Butler man once played in front of Queen Elizabeth
As the world watched Queen Elizabeth II’s funeral Monday at London's Westminster Abbey, one Butler man remembers when he played before the late British monarch.
John Gilliland, 60, of Butler, played before the queen when he was a member of the Marine Drum and Bugle Corps — he played soprano bugle.
Gilliland said, “We played before President Ronald Reagan and Queen Elizabeth. This would have been in 1982.
“She was in the U.S. and Reagan was staying at Santa Barbara, and they decided to do a concert for her at the San Francisco Opera House on the West Coast,” he said.
Gilliland said, “It was the Marine Drum and Bugle Corps, Tony Bennett, Mary Martin was there, the San Francisco Youth Orchestra, the U.C. Berkley Marching Band.
“We were on the last section of the bill. We played ‘Stars and Stripes Forever,’” he said. “We were in the hallways, all the other groups on stage. When the final melody began, they opened up the doors and we came down the aisles.”
“I was on the side opposite the queen,” Gilliland said. “The usher would crack open the door and let us see. The queen was in a second level box seat sitting with Reagan. (Prince) Phillip was sitting beside her,” he said. “It was Phillip, the queen, Ronald Reagan and Nancy Reagan.”
“It was such a blur,” he said.
Gilliland graduated from Butler High School in 1980 and joined the Marines through early enlistment his junior year.
He had to audition for a place in the corps, but Gilliland had been a member of the General Butler Vagabonds Drum and Bugle Corps since he was 12 and was accepted to be one of the corps’ 40 members based at Twentynine Palms Marine base in California.
In fact, he said it was his experience with the Vagabonds that gave him the desire to join the Marines.
“When I was in the General Butler Vagabonds, they brought in Truman Crawford as a guest, to help the group. Crawford was the director of the Marine drum and bugle corps.
“He was very well known in the drum and bugle community, very well regarded,” he said.
“He was very Marine Corps with the group, teaching the older kids. I was impressed with this guy,” he said. “Eight years later I joined the Marines.”

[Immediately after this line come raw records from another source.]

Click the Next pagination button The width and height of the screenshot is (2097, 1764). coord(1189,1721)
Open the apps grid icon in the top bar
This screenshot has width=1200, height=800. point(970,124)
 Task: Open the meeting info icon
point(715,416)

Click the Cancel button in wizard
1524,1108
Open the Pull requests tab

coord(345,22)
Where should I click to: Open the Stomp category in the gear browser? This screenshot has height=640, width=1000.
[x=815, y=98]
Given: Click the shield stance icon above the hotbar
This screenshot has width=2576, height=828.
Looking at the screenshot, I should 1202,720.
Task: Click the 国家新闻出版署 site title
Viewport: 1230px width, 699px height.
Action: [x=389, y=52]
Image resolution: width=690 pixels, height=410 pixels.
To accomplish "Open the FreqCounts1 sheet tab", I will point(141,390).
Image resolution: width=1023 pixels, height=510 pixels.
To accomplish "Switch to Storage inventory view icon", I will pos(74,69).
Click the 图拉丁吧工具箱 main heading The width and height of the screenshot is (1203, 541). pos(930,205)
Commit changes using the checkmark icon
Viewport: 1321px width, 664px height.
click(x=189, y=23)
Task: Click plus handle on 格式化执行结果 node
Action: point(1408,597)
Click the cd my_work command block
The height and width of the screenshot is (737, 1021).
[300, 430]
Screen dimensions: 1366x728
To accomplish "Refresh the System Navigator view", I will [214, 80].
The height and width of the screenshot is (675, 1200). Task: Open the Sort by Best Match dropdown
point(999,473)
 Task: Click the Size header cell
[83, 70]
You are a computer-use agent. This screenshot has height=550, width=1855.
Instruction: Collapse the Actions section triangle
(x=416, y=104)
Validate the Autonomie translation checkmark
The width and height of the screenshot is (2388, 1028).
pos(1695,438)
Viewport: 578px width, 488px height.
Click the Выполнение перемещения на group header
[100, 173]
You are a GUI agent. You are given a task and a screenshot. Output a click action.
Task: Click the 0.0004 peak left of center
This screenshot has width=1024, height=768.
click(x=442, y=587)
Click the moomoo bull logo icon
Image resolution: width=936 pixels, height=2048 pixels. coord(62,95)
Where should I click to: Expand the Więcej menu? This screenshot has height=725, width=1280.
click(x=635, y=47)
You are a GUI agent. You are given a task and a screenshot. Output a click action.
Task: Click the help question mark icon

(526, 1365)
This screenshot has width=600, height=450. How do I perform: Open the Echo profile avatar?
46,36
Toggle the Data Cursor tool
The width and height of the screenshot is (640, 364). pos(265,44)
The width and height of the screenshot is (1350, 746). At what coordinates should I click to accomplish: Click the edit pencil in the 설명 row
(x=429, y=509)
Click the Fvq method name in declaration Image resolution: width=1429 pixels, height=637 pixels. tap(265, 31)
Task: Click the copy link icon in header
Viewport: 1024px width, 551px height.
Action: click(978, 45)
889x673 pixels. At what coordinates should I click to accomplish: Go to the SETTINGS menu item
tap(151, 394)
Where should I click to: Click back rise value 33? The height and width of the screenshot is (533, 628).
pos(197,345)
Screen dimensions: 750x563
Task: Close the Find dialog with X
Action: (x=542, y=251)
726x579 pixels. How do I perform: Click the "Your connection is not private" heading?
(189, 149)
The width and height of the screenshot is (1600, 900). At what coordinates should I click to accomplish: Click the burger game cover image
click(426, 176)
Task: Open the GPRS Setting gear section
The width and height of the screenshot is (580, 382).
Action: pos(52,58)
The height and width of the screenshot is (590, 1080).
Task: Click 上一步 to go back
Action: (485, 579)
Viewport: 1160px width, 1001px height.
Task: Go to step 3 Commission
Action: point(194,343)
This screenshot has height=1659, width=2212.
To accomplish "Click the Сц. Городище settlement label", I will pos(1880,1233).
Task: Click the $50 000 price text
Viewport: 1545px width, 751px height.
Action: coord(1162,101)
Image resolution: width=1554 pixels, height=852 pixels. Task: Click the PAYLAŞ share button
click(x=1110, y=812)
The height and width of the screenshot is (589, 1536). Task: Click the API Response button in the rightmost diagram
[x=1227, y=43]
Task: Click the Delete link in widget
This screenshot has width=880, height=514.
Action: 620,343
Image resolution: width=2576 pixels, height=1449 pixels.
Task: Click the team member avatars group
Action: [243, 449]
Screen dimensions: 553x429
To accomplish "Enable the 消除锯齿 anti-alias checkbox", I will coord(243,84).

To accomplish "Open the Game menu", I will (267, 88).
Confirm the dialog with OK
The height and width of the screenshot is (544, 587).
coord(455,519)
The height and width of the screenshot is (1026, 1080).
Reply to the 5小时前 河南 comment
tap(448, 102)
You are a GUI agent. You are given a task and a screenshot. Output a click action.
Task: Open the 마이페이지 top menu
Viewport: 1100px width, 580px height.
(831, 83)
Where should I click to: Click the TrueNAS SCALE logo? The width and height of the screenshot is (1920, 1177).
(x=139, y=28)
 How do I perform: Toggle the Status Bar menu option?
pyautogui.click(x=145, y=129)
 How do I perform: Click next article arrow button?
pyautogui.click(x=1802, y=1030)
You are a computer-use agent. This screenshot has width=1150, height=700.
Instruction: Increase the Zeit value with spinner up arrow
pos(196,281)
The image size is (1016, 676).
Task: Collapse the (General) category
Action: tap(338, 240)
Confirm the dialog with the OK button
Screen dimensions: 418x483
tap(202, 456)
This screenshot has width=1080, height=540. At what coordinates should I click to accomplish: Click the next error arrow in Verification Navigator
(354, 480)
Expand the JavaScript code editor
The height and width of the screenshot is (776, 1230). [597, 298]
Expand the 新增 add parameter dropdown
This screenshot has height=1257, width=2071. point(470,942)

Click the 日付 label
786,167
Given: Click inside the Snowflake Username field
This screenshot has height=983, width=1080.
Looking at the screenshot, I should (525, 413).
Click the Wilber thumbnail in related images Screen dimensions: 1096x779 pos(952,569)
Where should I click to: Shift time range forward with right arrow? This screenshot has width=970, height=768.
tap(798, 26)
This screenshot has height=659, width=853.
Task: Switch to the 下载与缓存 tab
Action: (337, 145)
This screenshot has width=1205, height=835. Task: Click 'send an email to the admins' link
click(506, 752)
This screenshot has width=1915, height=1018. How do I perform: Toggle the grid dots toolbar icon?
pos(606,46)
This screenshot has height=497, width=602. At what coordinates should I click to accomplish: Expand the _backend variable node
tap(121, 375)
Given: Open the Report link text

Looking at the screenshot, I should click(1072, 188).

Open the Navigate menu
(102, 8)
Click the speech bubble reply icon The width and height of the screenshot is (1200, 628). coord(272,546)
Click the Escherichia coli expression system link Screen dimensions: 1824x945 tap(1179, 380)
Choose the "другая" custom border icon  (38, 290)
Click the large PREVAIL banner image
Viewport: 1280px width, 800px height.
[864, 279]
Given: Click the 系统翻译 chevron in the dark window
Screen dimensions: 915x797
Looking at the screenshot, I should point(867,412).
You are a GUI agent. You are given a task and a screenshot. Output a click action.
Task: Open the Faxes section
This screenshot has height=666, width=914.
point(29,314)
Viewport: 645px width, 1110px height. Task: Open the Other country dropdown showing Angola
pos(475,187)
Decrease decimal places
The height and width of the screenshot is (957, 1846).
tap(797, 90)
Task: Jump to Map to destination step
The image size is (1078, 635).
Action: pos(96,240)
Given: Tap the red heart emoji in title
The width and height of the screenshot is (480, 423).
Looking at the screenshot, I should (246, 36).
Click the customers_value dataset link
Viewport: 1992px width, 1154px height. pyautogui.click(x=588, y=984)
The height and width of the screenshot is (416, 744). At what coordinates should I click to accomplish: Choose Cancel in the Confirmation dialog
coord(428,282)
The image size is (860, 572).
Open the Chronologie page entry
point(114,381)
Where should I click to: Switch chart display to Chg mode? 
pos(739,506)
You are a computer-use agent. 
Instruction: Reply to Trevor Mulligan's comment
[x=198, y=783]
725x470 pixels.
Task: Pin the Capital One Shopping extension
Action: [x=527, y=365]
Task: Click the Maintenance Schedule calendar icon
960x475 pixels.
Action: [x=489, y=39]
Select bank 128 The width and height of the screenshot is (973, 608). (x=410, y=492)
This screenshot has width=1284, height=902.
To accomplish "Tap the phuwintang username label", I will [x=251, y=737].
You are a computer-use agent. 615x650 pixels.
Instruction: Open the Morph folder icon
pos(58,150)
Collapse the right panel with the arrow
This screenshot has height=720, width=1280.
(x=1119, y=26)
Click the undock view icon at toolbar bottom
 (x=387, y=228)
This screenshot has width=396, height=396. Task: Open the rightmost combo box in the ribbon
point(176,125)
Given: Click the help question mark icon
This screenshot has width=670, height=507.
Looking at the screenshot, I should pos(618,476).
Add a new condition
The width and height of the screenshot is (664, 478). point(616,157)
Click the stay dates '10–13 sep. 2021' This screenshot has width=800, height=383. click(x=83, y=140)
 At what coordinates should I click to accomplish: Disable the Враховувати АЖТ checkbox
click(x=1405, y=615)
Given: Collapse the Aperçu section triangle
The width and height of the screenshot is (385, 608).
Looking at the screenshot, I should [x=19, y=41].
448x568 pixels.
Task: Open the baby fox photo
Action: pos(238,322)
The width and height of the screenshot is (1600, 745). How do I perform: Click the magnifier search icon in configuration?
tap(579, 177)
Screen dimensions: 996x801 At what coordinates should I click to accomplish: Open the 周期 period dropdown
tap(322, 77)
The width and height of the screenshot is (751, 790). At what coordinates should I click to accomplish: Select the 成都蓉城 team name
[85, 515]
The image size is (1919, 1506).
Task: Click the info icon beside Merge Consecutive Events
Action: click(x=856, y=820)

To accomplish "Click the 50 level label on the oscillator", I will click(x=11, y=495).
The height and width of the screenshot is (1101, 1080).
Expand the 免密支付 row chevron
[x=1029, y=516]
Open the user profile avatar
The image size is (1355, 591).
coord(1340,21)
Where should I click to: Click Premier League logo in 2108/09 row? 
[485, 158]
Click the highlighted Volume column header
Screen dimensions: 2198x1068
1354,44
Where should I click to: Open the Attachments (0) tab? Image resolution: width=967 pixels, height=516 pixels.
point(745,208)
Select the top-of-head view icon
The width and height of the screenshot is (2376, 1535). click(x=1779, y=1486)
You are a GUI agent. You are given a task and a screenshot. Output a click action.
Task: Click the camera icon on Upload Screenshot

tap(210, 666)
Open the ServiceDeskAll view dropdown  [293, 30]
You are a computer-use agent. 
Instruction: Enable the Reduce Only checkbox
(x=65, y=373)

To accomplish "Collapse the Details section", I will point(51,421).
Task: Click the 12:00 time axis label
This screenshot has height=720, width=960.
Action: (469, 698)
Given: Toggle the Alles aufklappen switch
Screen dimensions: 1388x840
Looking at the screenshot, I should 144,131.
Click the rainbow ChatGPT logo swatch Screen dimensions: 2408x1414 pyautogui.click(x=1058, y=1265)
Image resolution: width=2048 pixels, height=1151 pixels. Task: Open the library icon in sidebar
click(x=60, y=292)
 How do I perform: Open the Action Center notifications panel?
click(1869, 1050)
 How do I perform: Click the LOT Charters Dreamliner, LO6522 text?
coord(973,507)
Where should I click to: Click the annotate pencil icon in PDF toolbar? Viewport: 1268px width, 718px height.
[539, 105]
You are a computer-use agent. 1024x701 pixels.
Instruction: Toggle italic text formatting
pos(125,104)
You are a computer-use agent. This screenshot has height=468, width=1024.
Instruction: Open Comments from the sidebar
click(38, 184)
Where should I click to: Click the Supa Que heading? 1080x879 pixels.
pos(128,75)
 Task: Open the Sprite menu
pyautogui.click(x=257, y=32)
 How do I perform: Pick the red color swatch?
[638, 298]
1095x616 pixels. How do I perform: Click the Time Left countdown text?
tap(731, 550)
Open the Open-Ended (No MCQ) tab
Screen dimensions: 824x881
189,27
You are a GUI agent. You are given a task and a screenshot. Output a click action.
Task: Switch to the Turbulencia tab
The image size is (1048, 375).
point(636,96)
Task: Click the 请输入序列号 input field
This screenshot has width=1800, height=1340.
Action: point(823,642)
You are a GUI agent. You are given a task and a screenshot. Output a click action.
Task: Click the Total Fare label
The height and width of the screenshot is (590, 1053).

“We played all over the country. We were based in one camp, but we traveled all the time. I would say three-fourths of the time we were on the road,” he said.
The Marine Drum and Bugle Corps played military functions such as birthday balls and change-of-command ceremonies. They would march in parades and play at high schools to aid in recruiting efforts.
Gilliland said, “We would do a just about anything anybody would want us to be at. In the movie, ‘Rocky III’ during the final fight scene where he refights Clubber Lange, the Marine Drum and Bugle Corps is there and Clubber knocks over two members.
“I didn’t get to be one. He knocked over two of the tallest guys,” he said.
Gilliland said that after getting out of the Marines he played for a senior drum and bugle corps for adults, Steel City Ambassadors. The group was started by Vagabond alumni.
He met his wife, Jennifer, while he was in the senior drum and bugle corps. “Her dad was marching and she’d come around,” he said.
A professional truck driver, Gilliland said he’s spent the last 13 years driving a mobile kitchen in a semitrailer for the Jersey Surf Drum and Bugle Corps during the corps’ summer touring season.
During summer touring, he said the Jersey Surf party consists of 150 kids and another 50 staff and adjunct people that need to be fed four times a day.
When not behind the wheel, Gilliland said he still plays the bugle a bit.
“I was voted into the Pa. Drum Corps Hall of Fame several years ago just for everything I’ve done with active drum and bugle corps since 1974,” he said. “If I wasn’t marching, I was working with them. If I wasn’t working with them I was a fan.”